(Beginning of THE INPUT)

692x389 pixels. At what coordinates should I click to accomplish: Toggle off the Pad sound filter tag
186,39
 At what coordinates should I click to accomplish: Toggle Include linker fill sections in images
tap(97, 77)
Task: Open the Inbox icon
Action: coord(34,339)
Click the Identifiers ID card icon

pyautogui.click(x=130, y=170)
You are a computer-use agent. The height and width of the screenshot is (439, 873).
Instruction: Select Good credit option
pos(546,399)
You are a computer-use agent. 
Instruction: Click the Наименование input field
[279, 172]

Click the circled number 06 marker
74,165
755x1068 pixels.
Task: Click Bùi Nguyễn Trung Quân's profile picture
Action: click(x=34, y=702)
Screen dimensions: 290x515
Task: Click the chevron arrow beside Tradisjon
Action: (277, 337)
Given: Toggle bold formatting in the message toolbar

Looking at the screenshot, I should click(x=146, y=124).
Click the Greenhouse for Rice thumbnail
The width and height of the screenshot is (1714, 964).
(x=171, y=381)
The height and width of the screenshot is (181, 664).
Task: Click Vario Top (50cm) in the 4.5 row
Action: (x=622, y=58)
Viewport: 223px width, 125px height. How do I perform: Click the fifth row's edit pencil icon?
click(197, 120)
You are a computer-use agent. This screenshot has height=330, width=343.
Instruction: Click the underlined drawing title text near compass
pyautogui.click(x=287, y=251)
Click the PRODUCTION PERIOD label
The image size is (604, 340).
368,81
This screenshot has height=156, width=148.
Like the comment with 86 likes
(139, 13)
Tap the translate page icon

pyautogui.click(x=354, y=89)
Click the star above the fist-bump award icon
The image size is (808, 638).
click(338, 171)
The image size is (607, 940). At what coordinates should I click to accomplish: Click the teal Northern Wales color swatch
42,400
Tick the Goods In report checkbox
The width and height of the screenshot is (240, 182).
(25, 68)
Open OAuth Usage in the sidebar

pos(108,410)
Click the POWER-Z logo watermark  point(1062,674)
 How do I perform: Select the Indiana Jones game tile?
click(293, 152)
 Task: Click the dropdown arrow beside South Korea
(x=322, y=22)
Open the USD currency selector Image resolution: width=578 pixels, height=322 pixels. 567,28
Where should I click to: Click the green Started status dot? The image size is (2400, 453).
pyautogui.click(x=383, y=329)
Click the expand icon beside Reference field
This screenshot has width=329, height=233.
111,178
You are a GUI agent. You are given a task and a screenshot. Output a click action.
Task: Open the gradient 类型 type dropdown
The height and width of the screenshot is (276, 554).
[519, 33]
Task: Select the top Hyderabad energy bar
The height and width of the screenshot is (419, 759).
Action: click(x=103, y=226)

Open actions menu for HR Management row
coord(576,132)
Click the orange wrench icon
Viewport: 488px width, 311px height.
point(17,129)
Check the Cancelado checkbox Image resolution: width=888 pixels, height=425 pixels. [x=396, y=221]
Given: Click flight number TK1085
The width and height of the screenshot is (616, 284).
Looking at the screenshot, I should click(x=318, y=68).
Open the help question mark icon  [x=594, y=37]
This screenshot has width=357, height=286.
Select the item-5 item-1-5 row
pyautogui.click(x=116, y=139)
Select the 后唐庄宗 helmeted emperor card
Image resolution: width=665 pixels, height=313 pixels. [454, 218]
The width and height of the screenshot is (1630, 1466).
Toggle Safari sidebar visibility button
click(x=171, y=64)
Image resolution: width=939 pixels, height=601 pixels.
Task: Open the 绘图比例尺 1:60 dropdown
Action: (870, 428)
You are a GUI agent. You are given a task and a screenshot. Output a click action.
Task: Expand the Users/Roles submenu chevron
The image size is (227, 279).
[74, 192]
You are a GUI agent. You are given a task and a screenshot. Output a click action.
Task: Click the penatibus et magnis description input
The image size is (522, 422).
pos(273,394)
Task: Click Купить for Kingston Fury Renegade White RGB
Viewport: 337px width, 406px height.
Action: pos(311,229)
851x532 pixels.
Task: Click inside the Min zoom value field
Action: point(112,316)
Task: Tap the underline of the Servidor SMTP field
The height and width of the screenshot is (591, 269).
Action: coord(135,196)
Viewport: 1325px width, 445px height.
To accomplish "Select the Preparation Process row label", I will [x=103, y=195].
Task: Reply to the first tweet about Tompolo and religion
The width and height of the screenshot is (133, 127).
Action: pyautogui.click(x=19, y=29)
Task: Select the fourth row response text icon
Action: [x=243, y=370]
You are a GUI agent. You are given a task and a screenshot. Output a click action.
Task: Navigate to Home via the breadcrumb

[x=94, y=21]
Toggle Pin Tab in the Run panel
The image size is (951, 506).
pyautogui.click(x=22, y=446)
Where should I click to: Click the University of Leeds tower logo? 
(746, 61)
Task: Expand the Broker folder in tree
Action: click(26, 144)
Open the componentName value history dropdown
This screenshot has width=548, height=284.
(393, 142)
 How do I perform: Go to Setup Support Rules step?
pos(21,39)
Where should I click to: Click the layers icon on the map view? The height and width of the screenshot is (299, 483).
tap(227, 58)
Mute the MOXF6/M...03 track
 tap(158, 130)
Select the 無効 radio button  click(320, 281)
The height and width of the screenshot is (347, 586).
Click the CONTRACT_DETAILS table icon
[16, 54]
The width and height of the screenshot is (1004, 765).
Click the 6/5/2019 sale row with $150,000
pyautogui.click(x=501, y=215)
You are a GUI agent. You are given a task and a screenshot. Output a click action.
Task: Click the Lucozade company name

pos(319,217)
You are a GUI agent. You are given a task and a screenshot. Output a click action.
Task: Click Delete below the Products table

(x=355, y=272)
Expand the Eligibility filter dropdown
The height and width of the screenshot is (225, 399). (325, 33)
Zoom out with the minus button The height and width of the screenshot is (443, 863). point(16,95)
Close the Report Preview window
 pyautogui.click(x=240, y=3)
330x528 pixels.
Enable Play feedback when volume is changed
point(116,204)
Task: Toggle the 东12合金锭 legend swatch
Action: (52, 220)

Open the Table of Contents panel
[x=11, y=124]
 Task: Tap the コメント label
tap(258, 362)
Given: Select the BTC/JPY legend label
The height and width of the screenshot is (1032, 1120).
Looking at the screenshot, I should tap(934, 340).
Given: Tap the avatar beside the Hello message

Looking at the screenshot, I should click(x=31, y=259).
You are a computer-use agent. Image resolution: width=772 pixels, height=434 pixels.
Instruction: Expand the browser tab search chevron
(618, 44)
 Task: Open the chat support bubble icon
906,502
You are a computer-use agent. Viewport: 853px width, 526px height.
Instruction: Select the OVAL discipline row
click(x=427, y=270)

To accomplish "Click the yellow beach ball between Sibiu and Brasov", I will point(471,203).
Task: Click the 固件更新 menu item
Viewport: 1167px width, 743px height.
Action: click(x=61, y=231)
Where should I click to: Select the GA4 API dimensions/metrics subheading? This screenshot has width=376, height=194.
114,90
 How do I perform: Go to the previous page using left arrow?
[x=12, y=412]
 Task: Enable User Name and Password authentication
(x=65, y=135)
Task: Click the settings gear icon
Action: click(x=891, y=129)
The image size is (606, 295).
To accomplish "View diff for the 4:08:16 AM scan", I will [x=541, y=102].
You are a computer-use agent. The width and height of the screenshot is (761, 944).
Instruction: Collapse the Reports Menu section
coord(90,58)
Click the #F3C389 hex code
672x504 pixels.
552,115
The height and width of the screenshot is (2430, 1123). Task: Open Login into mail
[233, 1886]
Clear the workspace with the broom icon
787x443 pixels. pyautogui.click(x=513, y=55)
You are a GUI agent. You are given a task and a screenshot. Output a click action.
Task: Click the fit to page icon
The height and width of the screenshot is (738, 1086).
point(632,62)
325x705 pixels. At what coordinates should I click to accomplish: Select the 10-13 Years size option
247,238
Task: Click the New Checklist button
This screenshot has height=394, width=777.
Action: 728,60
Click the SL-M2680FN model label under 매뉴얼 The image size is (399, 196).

(End of THE INPUT)

Repeat the data in its entirety, character for character.

WRITTEN RESPONSE:
692x389 pixels. At what coordinates should I click to accomplish: Toggle off the Pad sound filter tag
186,39
 At what coordinates should I click to accomplish: Toggle Include linker fill sections in images
tap(97, 77)
Task: Open the Inbox icon
Action: coord(34,339)
Click the Identifiers ID card icon

pyautogui.click(x=130, y=170)
You are a computer-use agent. The height and width of the screenshot is (439, 873).
Instruction: Select Good credit option
pos(546,399)
You are a computer-use agent. 
Instruction: Click the Наименование input field
[279, 172]

Click the circled number 06 marker
74,165
755x1068 pixels.
Task: Click Bùi Nguyễn Trung Quân's profile picture
Action: click(x=34, y=702)
Screen dimensions: 290x515
Task: Click the chevron arrow beside Tradisjon
Action: (277, 337)
Given: Toggle bold formatting in the message toolbar

Looking at the screenshot, I should click(x=146, y=124).
Click the Greenhouse for Rice thumbnail
The width and height of the screenshot is (1714, 964).
(x=171, y=381)
The height and width of the screenshot is (181, 664).
Task: Click Vario Top (50cm) in the 4.5 row
Action: (x=622, y=58)
Viewport: 223px width, 125px height. How do I perform: Click the fifth row's edit pencil icon?
click(197, 120)
You are a computer-use agent. This screenshot has height=330, width=343.
Instruction: Click the underlined drawing title text near compass
pyautogui.click(x=287, y=251)
Click the PRODUCTION PERIOD label
The image size is (604, 340).
368,81
This screenshot has height=156, width=148.
Like the comment with 86 likes
(139, 13)
Tap the translate page icon

pyautogui.click(x=354, y=89)
Click the star above the fist-bump award icon
The image size is (808, 638).
click(338, 171)
The image size is (607, 940). At what coordinates should I click to accomplish: Click the teal Northern Wales color swatch
42,400
Tick the Goods In report checkbox
The width and height of the screenshot is (240, 182).
(25, 68)
Open OAuth Usage in the sidebar

pos(108,410)
Click the POWER-Z logo watermark  point(1062,674)
 How do I perform: Select the Indiana Jones game tile?
click(293, 152)
 Task: Click the dropdown arrow beside South Korea
(x=322, y=22)
Open the USD currency selector Image resolution: width=578 pixels, height=322 pixels. 567,28
Where should I click to: Click the green Started status dot? The image size is (2400, 453).
pyautogui.click(x=383, y=329)
Click the expand icon beside Reference field
This screenshot has width=329, height=233.
111,178
You are a GUI agent. You are given a task and a screenshot. Output a click action.
Task: Open the gradient 类型 type dropdown
The height and width of the screenshot is (276, 554).
[519, 33]
Task: Select the top Hyderabad energy bar
The height and width of the screenshot is (419, 759).
Action: click(x=103, y=226)

Open actions menu for HR Management row
coord(576,132)
Click the orange wrench icon
Viewport: 488px width, 311px height.
point(17,129)
Check the Cancelado checkbox Image resolution: width=888 pixels, height=425 pixels. [x=396, y=221]
Given: Click flight number TK1085
The width and height of the screenshot is (616, 284).
Looking at the screenshot, I should click(x=318, y=68).
Open the help question mark icon  [x=594, y=37]
This screenshot has width=357, height=286.
Select the item-5 item-1-5 row
pyautogui.click(x=116, y=139)
Select the 后唐庄宗 helmeted emperor card
Image resolution: width=665 pixels, height=313 pixels. [454, 218]
The width and height of the screenshot is (1630, 1466).
Toggle Safari sidebar visibility button
click(x=171, y=64)
Image resolution: width=939 pixels, height=601 pixels.
Task: Open the 绘图比例尺 1:60 dropdown
Action: (870, 428)
You are a GUI agent. You are given a task and a screenshot. Output a click action.
Task: Expand the Users/Roles submenu chevron
The image size is (227, 279).
[74, 192]
You are a GUI agent. You are given a task and a screenshot. Output a click action.
Task: Click the penatibus et magnis description input
The image size is (522, 422).
pos(273,394)
Task: Click Купить for Kingston Fury Renegade White RGB
Viewport: 337px width, 406px height.
Action: pos(311,229)
851x532 pixels.
Task: Click inside the Min zoom value field
Action: point(112,316)
Task: Tap the underline of the Servidor SMTP field
The height and width of the screenshot is (591, 269).
Action: coord(135,196)
Viewport: 1325px width, 445px height.
To accomplish "Select the Preparation Process row label", I will [x=103, y=195].
Task: Reply to the first tweet about Tompolo and religion
The width and height of the screenshot is (133, 127).
Action: pyautogui.click(x=19, y=29)
Task: Select the fourth row response text icon
Action: [x=243, y=370]
You are a GUI agent. You are given a task and a screenshot. Output a click action.
Task: Navigate to Home via the breadcrumb

[x=94, y=21]
Toggle Pin Tab in the Run panel
The image size is (951, 506).
pyautogui.click(x=22, y=446)
Where should I click to: Click the University of Leeds tower logo? 
(746, 61)
Task: Expand the Broker folder in tree
Action: click(26, 144)
Open the componentName value history dropdown
This screenshot has width=548, height=284.
(393, 142)
 How do I perform: Go to Setup Support Rules step?
pos(21,39)
Where should I click to: Click the layers icon on the map view? The height and width of the screenshot is (299, 483).
tap(227, 58)
Mute the MOXF6/M...03 track
 tap(158, 130)
Select the 無効 radio button  click(320, 281)
The height and width of the screenshot is (347, 586).
Click the CONTRACT_DETAILS table icon
[16, 54]
The width and height of the screenshot is (1004, 765).
Click the 6/5/2019 sale row with $150,000
pyautogui.click(x=501, y=215)
You are a GUI agent. You are given a task and a screenshot. Output a click action.
Task: Click the Lucozade company name

pos(319,217)
You are a GUI agent. You are given a task and a screenshot. Output a click action.
Task: Click Delete below the Products table

(x=355, y=272)
Expand the Eligibility filter dropdown
The height and width of the screenshot is (225, 399). (325, 33)
Zoom out with the minus button The height and width of the screenshot is (443, 863). point(16,95)
Close the Report Preview window
 pyautogui.click(x=240, y=3)
330x528 pixels.
Enable Play feedback when volume is changed
point(116,204)
Task: Toggle the 东12合金锭 legend swatch
Action: (52, 220)

Open the Table of Contents panel
[x=11, y=124]
 Task: Tap the コメント label
tap(258, 362)
Given: Select the BTC/JPY legend label
The height and width of the screenshot is (1032, 1120).
Looking at the screenshot, I should tap(934, 340).
Given: Tap the avatar beside the Hello message

Looking at the screenshot, I should click(x=31, y=259).
You are a computer-use agent. Image resolution: width=772 pixels, height=434 pixels.
Instruction: Expand the browser tab search chevron
(618, 44)
 Task: Open the chat support bubble icon
906,502
You are a computer-use agent. Viewport: 853px width, 526px height.
Instruction: Select the OVAL discipline row
click(x=427, y=270)

To accomplish "Click the yellow beach ball between Sibiu and Brasov", I will point(471,203).
Task: Click the 固件更新 menu item
Viewport: 1167px width, 743px height.
Action: click(x=61, y=231)
Where should I click to: Select the GA4 API dimensions/metrics subheading? This screenshot has width=376, height=194.
114,90
 How do I perform: Go to the previous page using left arrow?
[x=12, y=412]
 Task: Enable User Name and Password authentication
(x=65, y=135)
Task: Click the settings gear icon
Action: click(x=891, y=129)
The image size is (606, 295).
To accomplish "View diff for the 4:08:16 AM scan", I will [x=541, y=102].
You are a computer-use agent. The width and height of the screenshot is (761, 944).
Instruction: Collapse the Reports Menu section
coord(90,58)
Click the #F3C389 hex code
672x504 pixels.
552,115
The height and width of the screenshot is (2430, 1123). Task: Open Login into mail
[233, 1886]
Clear the workspace with the broom icon
787x443 pixels. pyautogui.click(x=513, y=55)
You are a GUI agent. You are given a task and a screenshot. Output a click action.
Task: Click the fit to page icon
The height and width of the screenshot is (738, 1086).
point(632,62)
325x705 pixels. At what coordinates should I click to accomplish: Select the 10-13 Years size option
247,238
Task: Click the New Checklist button
This screenshot has height=394, width=777.
Action: 728,60
Click the SL-M2680FN model label under 매뉴얼 The image size is (399, 196).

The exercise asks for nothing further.